Question

3. Consider a system employing interrupt-driven I/O for a particular device that transfers data at an average of 10 KB/s on a continuous basis. a) Assume that interrupt processing takes about 80 us (i.e., the time to jump to the interrupt service routine (ISR), execute it, and return to the main program). Determine how much processor time is consumed per second by this I/O device if it interrupts for every byte. b) Now assume that the device has two 32-byte buffers and interrupts the processor when one of the buffers is full. Naturally, interrupt processing takes longer, because the ISR must transfer 32 bytes. While executing the ISR, the processor takes about 10 us for the transfer of each byte. Determine how much processor time is consumed by this I/O device in this case.

Answer 1

a) Data transfer rate = 10KB/s = 10 * 1024 = 10240 B/s

if it interrupts for every byte,

Time to transfer 1 byte = 80 us.

So, time to transfer 10240 B = 10240 * 80 = 819200 us or .8192 seconds.
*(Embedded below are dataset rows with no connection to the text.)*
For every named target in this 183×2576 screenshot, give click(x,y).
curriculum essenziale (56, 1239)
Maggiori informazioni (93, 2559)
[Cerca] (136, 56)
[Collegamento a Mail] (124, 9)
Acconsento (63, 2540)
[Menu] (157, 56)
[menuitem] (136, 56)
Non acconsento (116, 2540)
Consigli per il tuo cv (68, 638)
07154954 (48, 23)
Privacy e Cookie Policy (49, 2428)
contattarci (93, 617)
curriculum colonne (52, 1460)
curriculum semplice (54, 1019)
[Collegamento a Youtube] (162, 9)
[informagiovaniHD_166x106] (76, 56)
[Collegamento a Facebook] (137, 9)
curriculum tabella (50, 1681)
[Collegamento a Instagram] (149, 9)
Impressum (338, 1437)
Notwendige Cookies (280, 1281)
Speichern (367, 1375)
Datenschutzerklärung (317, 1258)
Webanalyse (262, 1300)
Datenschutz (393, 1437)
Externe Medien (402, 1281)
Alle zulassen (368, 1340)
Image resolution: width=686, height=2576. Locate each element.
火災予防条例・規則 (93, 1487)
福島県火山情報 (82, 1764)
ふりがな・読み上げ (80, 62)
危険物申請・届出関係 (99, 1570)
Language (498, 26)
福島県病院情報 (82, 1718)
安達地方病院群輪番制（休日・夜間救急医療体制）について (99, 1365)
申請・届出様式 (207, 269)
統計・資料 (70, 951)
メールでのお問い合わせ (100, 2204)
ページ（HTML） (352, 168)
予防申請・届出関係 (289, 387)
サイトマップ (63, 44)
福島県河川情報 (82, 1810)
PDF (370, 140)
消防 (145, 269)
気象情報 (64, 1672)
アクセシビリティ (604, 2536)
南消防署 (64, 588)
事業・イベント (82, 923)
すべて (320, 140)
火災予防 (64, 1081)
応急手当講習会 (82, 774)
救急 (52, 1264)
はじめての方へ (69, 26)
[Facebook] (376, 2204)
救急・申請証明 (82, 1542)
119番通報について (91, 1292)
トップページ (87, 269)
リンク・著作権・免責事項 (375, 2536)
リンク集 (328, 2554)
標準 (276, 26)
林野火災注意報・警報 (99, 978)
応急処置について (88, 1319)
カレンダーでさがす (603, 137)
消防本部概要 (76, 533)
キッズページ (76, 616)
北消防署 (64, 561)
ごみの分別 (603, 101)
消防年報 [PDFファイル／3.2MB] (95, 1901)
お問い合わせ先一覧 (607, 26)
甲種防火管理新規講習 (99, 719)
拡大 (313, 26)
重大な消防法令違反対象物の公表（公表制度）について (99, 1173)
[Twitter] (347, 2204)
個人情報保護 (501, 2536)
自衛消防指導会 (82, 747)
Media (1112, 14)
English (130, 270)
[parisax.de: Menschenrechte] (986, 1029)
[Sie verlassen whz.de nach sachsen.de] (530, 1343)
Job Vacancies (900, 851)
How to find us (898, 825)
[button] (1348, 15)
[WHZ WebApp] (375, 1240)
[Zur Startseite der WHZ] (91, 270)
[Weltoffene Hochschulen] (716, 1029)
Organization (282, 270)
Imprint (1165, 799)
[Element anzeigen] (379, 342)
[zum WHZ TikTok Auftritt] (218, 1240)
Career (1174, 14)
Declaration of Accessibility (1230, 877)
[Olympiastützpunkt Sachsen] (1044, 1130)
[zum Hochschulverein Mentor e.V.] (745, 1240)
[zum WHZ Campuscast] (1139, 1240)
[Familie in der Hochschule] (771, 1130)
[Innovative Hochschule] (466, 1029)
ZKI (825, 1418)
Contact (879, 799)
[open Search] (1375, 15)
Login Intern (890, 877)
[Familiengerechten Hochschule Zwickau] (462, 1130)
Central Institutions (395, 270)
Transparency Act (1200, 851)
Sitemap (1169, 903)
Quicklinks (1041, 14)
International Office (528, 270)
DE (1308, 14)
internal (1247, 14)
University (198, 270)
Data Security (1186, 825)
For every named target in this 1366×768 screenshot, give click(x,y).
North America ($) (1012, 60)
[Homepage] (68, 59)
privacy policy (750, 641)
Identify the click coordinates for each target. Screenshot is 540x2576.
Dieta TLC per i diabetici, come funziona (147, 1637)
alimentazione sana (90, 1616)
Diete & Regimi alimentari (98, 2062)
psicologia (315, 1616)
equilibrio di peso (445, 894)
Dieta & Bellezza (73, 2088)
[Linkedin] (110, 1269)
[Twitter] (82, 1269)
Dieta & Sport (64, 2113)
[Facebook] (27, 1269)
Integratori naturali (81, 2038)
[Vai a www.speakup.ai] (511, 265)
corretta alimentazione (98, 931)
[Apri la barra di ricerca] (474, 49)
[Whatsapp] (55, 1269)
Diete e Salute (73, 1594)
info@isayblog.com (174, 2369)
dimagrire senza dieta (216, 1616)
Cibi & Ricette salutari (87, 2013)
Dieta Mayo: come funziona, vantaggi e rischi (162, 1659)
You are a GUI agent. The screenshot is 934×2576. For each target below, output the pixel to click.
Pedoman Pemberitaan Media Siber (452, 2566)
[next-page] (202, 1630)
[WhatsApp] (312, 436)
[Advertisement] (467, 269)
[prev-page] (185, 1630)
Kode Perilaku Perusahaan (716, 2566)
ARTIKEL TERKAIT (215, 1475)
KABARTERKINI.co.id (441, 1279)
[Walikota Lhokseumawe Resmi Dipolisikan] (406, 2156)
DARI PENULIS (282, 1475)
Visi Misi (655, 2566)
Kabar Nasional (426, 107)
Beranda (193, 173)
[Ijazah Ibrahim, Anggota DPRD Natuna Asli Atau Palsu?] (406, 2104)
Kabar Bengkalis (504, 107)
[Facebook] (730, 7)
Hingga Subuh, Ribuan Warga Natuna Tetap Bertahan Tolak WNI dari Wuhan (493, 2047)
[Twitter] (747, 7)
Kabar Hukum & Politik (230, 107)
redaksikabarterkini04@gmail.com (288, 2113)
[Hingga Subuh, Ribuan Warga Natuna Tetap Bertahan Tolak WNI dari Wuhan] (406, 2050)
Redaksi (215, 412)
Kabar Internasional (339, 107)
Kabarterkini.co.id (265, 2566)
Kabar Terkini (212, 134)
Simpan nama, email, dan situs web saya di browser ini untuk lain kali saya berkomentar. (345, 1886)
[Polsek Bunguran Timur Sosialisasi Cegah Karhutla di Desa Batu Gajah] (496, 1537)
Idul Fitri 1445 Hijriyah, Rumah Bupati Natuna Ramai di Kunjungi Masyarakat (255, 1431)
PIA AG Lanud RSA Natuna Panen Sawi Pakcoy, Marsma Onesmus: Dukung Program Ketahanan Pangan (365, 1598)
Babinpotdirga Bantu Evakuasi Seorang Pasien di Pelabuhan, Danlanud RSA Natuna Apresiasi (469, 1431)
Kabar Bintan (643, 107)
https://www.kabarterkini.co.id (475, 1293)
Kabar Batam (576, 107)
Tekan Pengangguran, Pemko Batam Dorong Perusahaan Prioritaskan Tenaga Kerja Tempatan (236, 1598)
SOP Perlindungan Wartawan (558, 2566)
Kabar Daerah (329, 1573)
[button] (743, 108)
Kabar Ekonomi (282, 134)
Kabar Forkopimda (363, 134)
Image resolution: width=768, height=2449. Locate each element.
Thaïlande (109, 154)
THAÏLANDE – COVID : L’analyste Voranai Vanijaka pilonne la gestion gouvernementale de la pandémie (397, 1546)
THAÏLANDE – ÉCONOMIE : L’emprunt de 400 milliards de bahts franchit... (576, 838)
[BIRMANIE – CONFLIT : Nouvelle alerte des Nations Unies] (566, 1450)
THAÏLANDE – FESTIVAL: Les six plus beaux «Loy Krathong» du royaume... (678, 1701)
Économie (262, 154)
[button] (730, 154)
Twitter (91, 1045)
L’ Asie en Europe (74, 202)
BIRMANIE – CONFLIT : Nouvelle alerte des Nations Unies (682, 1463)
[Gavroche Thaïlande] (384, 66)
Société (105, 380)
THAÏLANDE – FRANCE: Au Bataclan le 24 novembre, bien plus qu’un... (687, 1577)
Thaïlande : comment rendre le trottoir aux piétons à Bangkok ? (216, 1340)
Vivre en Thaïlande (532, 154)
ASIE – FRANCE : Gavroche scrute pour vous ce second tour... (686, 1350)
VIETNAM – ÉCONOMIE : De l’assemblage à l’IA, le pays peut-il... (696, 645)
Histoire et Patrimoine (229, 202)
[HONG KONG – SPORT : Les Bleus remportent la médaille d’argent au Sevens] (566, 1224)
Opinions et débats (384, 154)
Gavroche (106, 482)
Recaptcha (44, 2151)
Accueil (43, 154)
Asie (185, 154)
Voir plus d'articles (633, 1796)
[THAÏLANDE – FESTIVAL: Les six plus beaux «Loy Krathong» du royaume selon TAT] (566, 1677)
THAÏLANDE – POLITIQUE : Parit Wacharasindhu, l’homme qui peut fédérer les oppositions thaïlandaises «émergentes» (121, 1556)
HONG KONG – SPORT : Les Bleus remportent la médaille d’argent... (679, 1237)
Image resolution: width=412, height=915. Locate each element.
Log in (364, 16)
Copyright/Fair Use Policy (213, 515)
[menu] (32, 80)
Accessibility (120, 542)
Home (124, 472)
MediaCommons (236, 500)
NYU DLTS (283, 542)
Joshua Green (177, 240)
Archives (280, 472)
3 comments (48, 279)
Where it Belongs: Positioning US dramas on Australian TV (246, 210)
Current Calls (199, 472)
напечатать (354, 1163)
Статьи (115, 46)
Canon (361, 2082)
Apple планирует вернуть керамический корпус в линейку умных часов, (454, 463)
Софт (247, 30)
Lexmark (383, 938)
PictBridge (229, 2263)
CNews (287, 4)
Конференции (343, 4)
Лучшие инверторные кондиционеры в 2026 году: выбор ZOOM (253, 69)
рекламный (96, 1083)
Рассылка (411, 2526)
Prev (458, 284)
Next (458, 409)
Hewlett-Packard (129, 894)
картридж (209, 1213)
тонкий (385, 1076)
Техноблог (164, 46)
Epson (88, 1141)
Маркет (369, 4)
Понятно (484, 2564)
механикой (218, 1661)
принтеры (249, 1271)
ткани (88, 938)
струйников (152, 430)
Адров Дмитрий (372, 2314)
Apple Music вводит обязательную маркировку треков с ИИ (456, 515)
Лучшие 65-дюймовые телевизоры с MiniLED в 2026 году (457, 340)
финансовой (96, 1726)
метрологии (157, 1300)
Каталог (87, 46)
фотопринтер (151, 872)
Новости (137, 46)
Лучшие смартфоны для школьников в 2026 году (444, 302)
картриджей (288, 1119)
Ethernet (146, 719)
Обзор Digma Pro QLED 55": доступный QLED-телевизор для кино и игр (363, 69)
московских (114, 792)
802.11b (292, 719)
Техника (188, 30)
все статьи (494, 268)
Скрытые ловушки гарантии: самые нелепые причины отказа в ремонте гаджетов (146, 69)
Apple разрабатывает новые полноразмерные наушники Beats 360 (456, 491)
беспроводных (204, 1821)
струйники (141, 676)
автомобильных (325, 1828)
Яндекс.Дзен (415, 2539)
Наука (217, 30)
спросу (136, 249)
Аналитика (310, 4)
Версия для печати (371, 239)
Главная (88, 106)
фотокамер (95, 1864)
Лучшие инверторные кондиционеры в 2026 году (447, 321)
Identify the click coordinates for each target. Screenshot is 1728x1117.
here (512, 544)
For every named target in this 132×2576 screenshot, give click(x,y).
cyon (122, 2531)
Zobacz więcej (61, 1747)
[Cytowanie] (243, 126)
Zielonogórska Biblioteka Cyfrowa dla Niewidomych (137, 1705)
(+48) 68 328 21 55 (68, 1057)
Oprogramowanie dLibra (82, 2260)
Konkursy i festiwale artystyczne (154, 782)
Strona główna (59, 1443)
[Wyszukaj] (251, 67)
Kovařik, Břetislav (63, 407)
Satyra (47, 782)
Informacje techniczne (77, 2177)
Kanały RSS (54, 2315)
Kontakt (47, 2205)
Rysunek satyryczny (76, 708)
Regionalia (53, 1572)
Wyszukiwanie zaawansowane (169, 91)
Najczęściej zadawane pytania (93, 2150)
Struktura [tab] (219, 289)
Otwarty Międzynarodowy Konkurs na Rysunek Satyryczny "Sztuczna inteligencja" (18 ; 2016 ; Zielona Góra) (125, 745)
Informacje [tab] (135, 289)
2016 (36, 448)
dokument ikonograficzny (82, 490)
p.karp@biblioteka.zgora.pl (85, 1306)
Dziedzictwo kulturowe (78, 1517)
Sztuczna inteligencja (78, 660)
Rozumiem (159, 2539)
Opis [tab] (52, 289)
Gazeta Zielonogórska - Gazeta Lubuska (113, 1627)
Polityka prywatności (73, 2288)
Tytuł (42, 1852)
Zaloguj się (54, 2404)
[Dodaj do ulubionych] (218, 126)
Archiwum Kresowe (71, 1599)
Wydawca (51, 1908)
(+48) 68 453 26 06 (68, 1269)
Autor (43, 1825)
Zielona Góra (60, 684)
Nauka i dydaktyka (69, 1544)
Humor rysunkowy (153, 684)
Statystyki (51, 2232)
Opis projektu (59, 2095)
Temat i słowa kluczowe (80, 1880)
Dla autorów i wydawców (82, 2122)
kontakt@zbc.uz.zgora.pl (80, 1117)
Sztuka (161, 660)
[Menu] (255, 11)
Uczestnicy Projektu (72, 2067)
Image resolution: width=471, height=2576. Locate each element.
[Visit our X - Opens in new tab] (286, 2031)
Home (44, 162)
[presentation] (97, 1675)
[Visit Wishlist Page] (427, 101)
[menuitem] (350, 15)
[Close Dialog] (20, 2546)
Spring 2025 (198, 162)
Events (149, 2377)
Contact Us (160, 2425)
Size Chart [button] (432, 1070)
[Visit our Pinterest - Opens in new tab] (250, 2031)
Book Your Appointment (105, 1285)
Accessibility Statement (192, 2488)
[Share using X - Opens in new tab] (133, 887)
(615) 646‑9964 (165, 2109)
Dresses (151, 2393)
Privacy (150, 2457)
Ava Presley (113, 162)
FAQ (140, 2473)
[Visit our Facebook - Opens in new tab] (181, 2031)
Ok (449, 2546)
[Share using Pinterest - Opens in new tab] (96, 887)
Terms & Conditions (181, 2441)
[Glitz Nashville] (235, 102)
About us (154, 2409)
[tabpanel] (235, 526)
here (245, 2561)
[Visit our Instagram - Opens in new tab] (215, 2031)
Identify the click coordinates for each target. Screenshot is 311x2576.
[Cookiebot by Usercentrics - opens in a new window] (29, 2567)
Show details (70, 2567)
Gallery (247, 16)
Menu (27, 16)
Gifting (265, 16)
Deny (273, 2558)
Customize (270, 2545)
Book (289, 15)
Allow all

means around 0.8 seconds of processor are wasting in this ISR itself.

b) Data transfer rate is same ie 10240 B/s

First processor must transfer 8 * 4 *2 bytes

For 1 ISR Processor is transferring first 2 bytes = 80+10*4+10*4 = 160 us.

Then it will transfer 32 byte per interrupt because whenever one of the buffer is empty it will interrupt the processor,

Time for 32 bytes transfer = 80 + 40 = 120 us

So time taken for transfer of 10240 Bytes = 160 + (10240-64)/32*120 =   38320 us =0.3832 seconds

Which is far less than previous Question.